The story is the same in every decade, with only the presidents’ names exchanged. In 1997, President Clinton and Vice-President Al Gore gave public support to the Kyoto Protocol – a global agreement to reduce greenhouse gas emissions by 5.2 percent by 2012 – but after 127 countries ratified it, the U.S. chose to abstain. The Senate promised Clinton the bill would be dead on arrival, and so it was never even submitted for ratification. In 2001, President Bush would have nothing to do with Kyoto. In 2012, President Obama allowed the bill to expire.
Today, the Senate will not even acknowledge man-made climate change. In July, Senator Amy Klobuchar (D-MN) asked her colleagues for unanimous consent to Resolution 524, which stated only that climate change is real and potentially dangerous to the country. The move was blocked by Sen. James Inhofe (R-OK), who called climate change the “biggest hoax” of our times.
This is despite the fact that both the UN and the U.S. have released reports warning of the increasing dangers of global climate change. A 3C rise in global temperatures will cost the global economy $150 billion per year, according to the report. “Each decade we delay acting results in an added cost of dealing with the problem of an extra 40 percent,” said Jason Furman, chairman of Obama’s Council of Economic Advisers.
Recently Obama attempted to sidestep his intractable Congress by using his executive authority to propose a nationwide 30 percent reduction in carbon emissions. Republicans lashed out at Obama en masse, with Senator Minority Leader Mitch McConnell (R-KY) calling the proposal “a dagger in the heart of the American middle-class, and to representative Democracy itself.”

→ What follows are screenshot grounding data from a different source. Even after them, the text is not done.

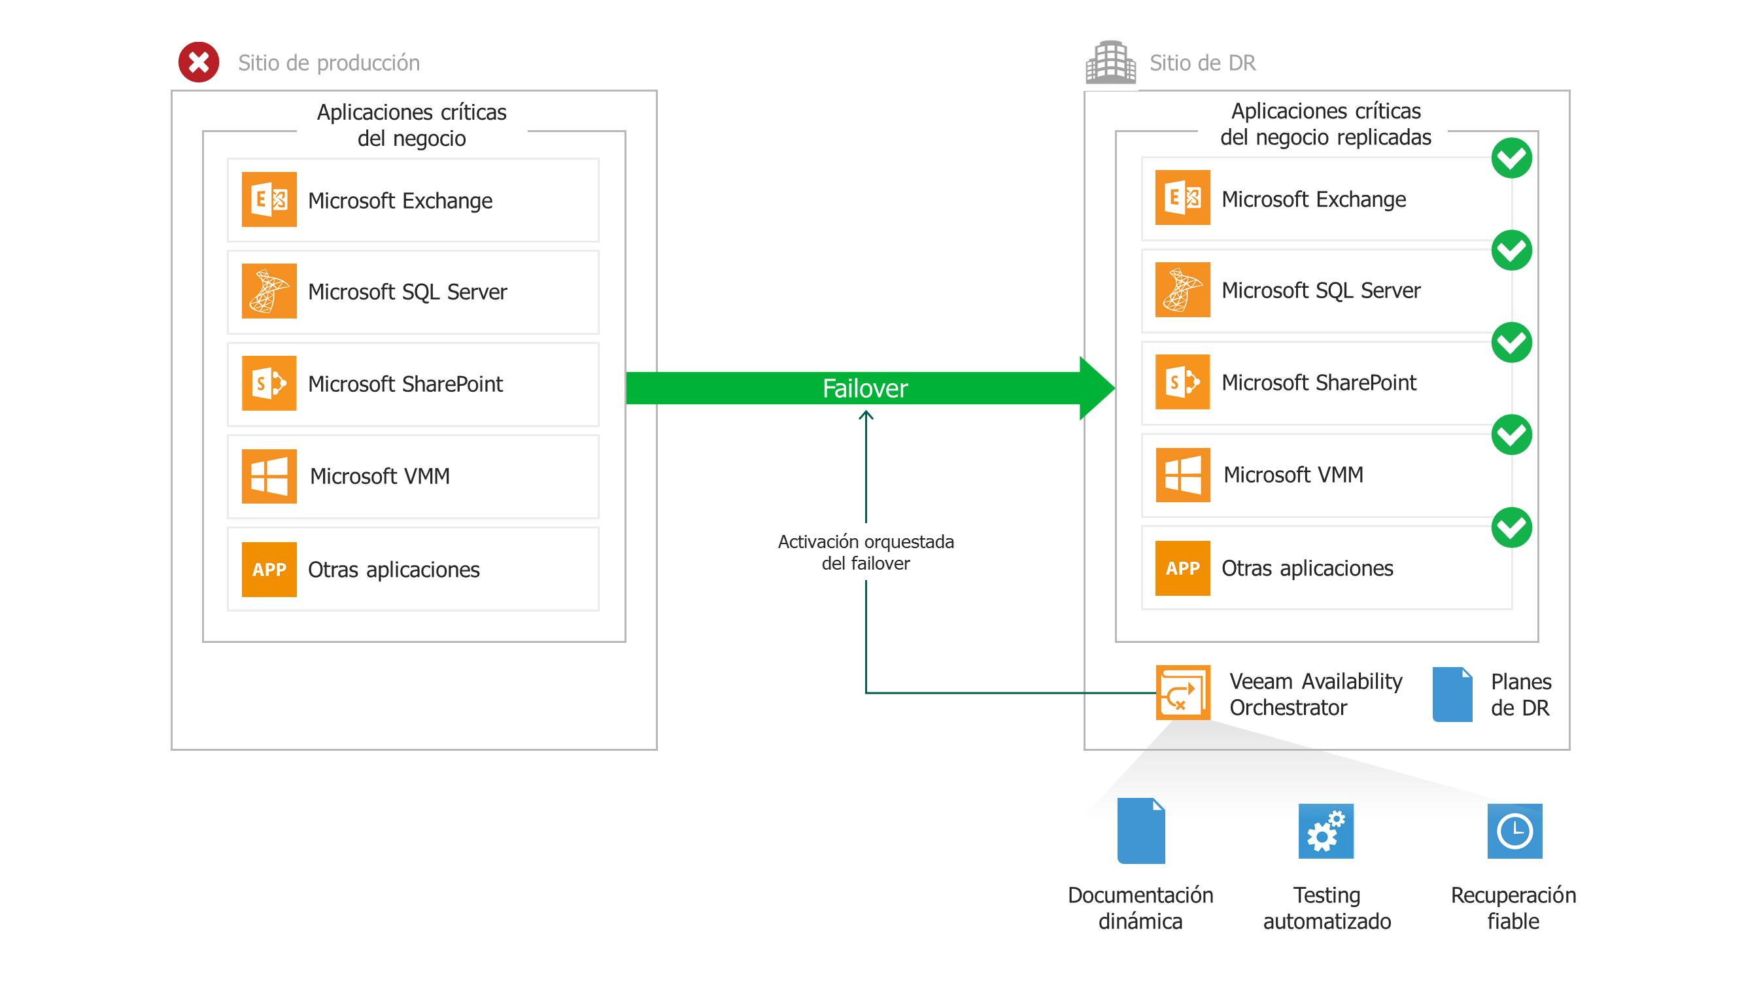Click the Planes de DR document icon
This screenshot has height=981, width=1744.
coord(1452,694)
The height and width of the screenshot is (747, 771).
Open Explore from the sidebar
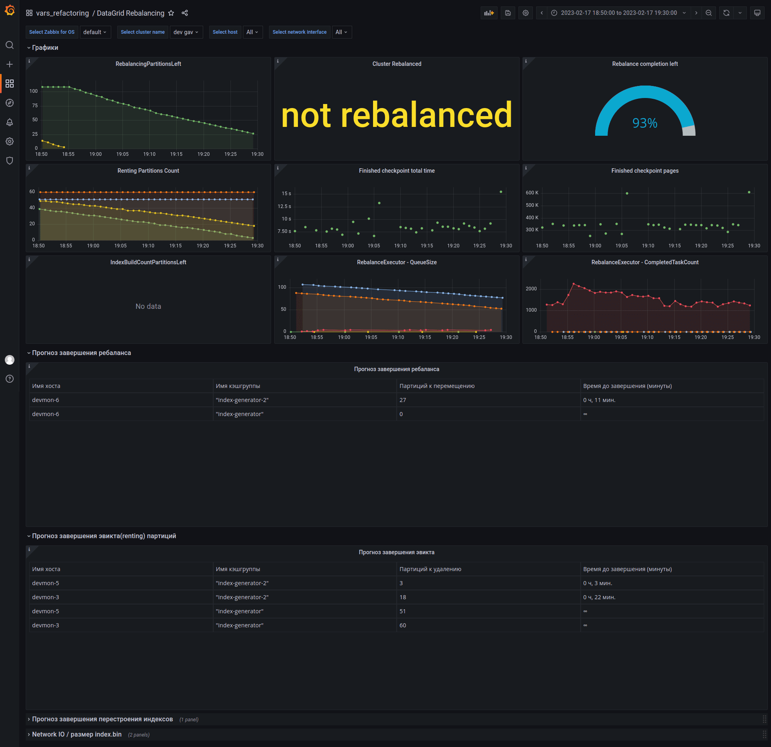pos(10,103)
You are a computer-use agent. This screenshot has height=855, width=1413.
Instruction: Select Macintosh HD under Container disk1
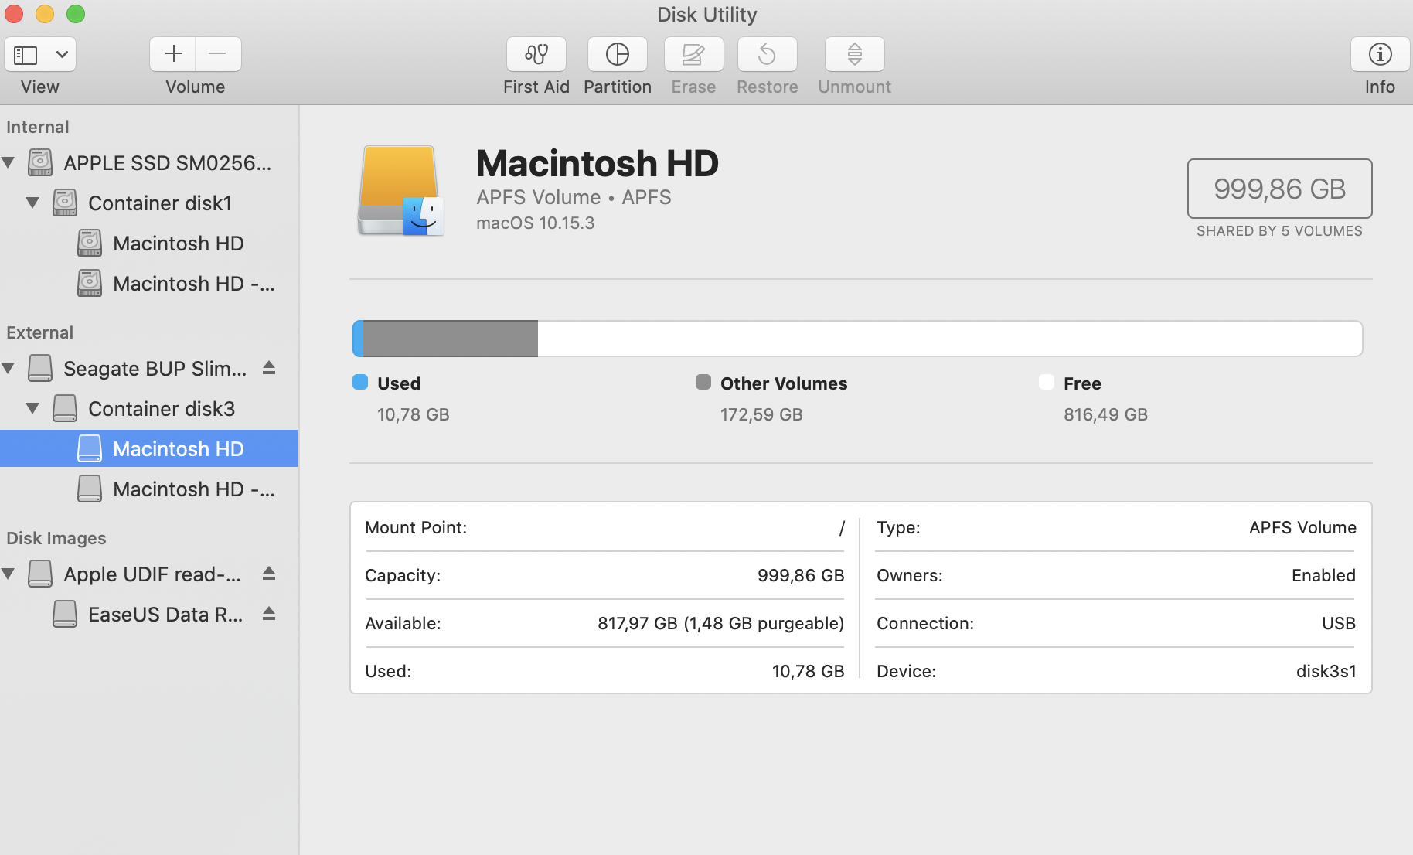click(x=178, y=243)
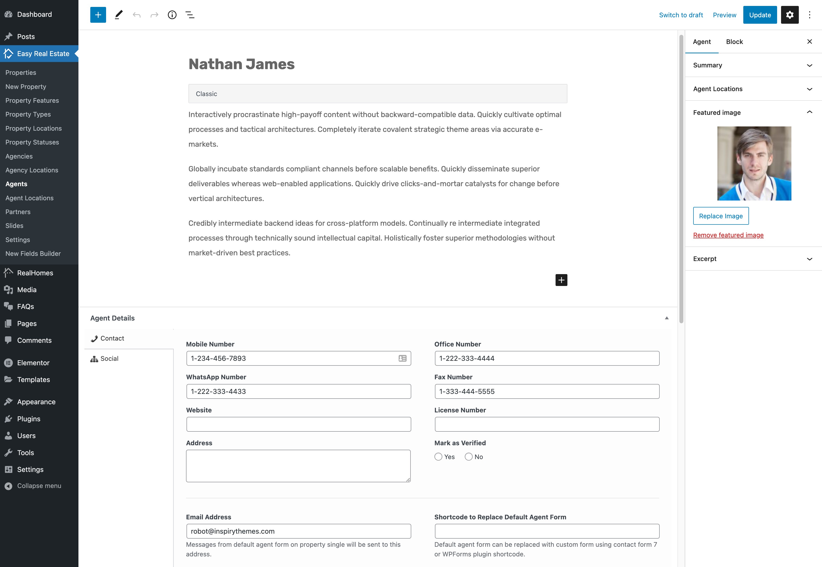Toggle the settings gear icon

[789, 15]
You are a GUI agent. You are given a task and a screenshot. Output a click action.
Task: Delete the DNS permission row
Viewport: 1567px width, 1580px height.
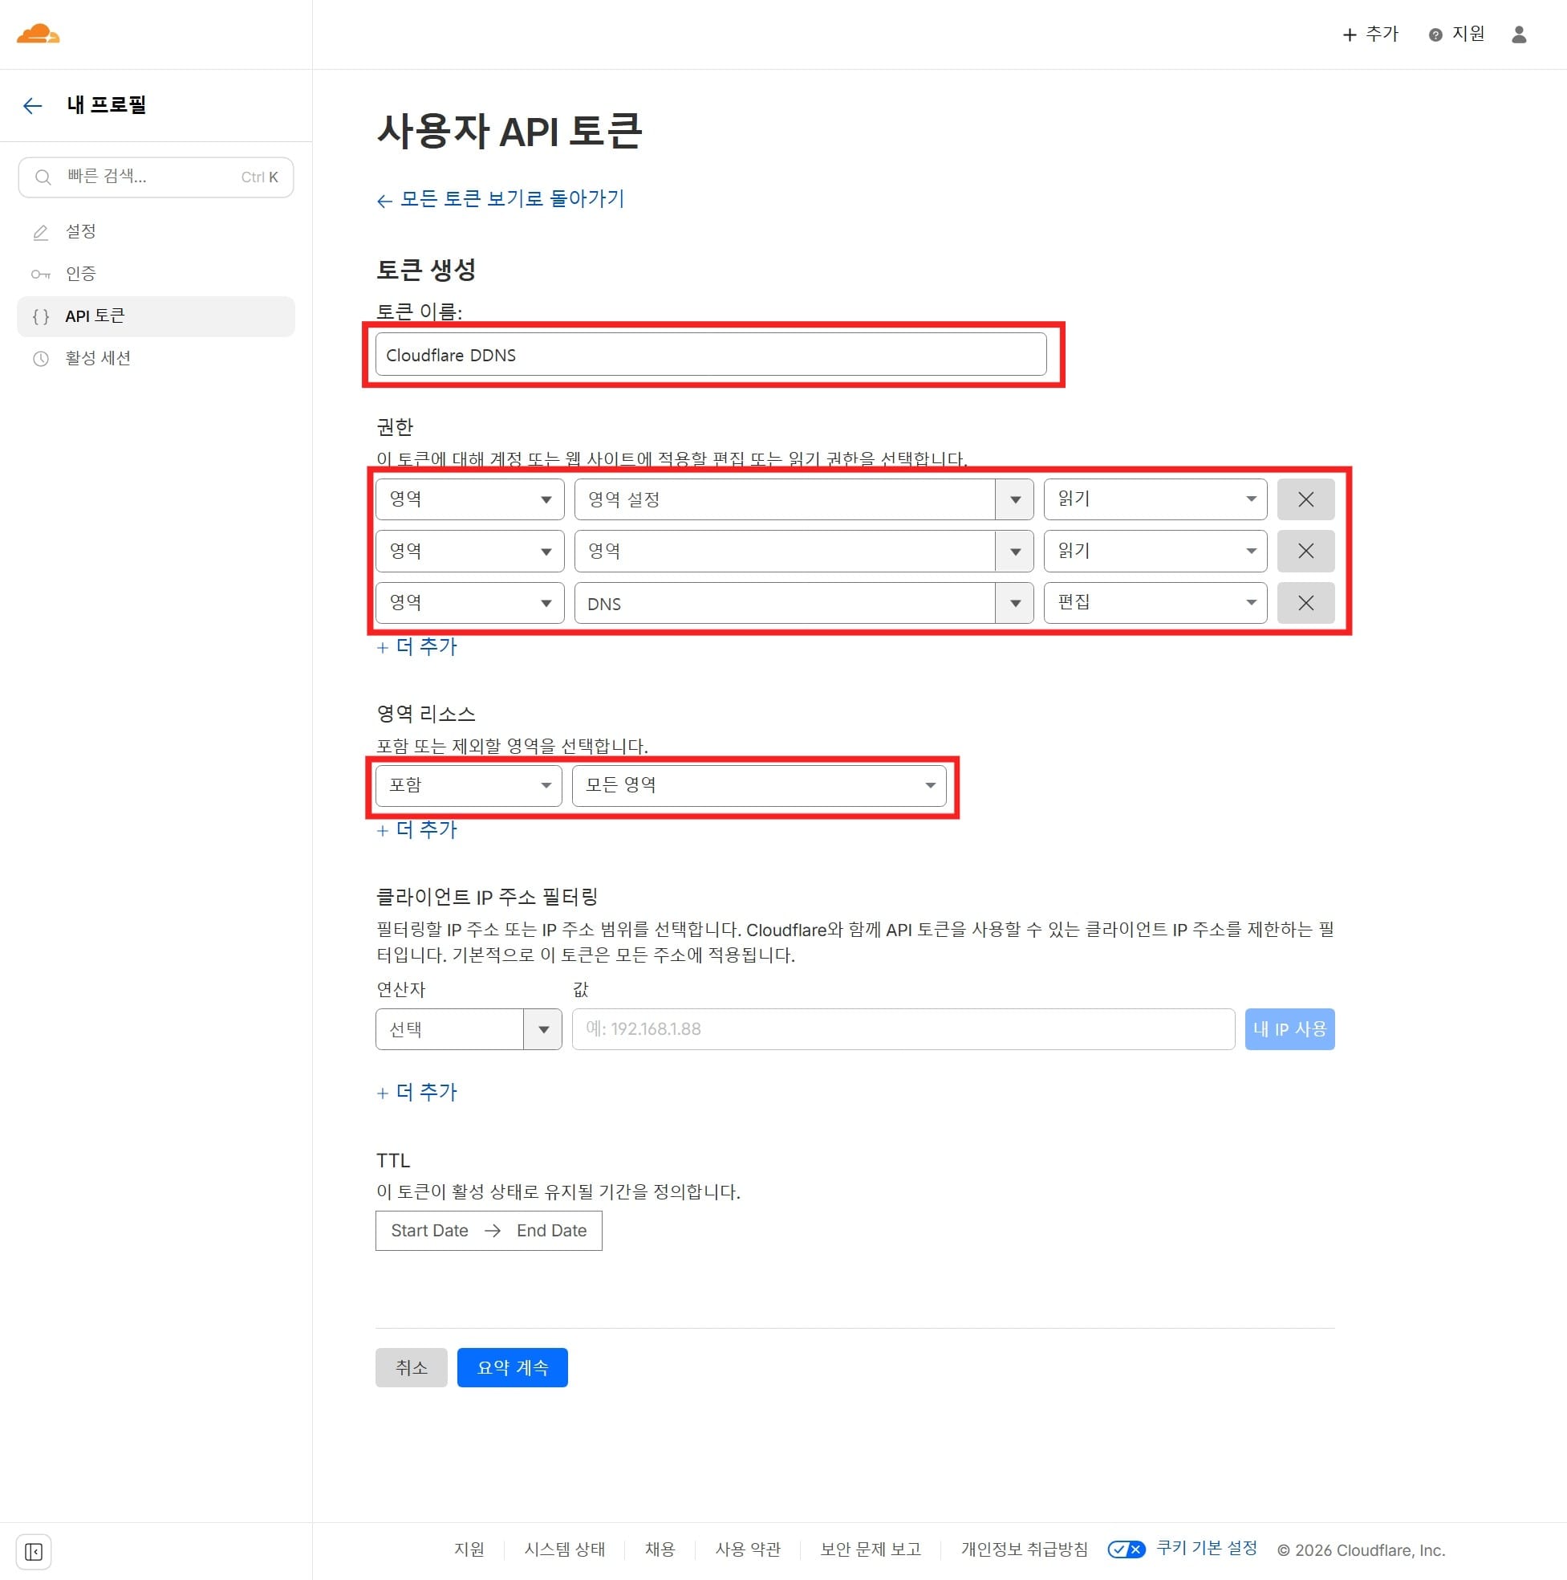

Obama knows with absolute certainty that today’s domestic gridlock will prevent him from agreeing to any international treaty. Even relatively simple international ratifications are beyond Republicans’ willingness to abide. In 2012, Republican senators blocked the ratification of an international treaty that would grant equal rights to disabled people across the globe – despite it being modeled on American legislation developed by President George H.W. Bush.
So what will Obama do?
“If you want a deal that includes all the major emitters, including the U.S., you cannot realistically pursue a legally binding treaty at this time,” says Paul Bledsoe, an advisor to the Obama administration on international climate change policy. Instead, negotiators are attempting to update an existing 1992 treaty and gather voluntary pledges from countries to reduce their emissions.
This way would not require a new vote of ratification, but the world’s poorest countries – those most vulnerable to the effects of climate change – say that voluntary pledges lack the force of an international treaty.
“Without an international agreement that binds us, it’s impossible for us to address the threats of climate change,” Richard Muyungi, a climate negotiator for Tanzania, told The New York Times. “We are not as capable as the U.S. of facing this problem, and historically we don’t have as much responsibility. What we need is just one thing: Let the U.S. ratify the agreement. If they ratify the agreement, it will trigger action across the world.”
History is on Muyungi’s side. Anything less than a legally binding treaty will allow the world’s leading countries to continue emitting as they please. Obama may be pursuing climate change policy as best as he is able, but his domestic problems are holding the rest of the world back. And legal tricks do him no favors back home.
“Unfortunately,” writes Sen. Mitch McConnell in a statement, “this would be just another of many examples of the Obama administration’s tendency to abide by laws that it likes and to disregard laws it doesn’t like — and to ignore the elected representatives of the people when they don’t agree.”
To those paying attention, next year’s Paris summit may look very familiar indeed.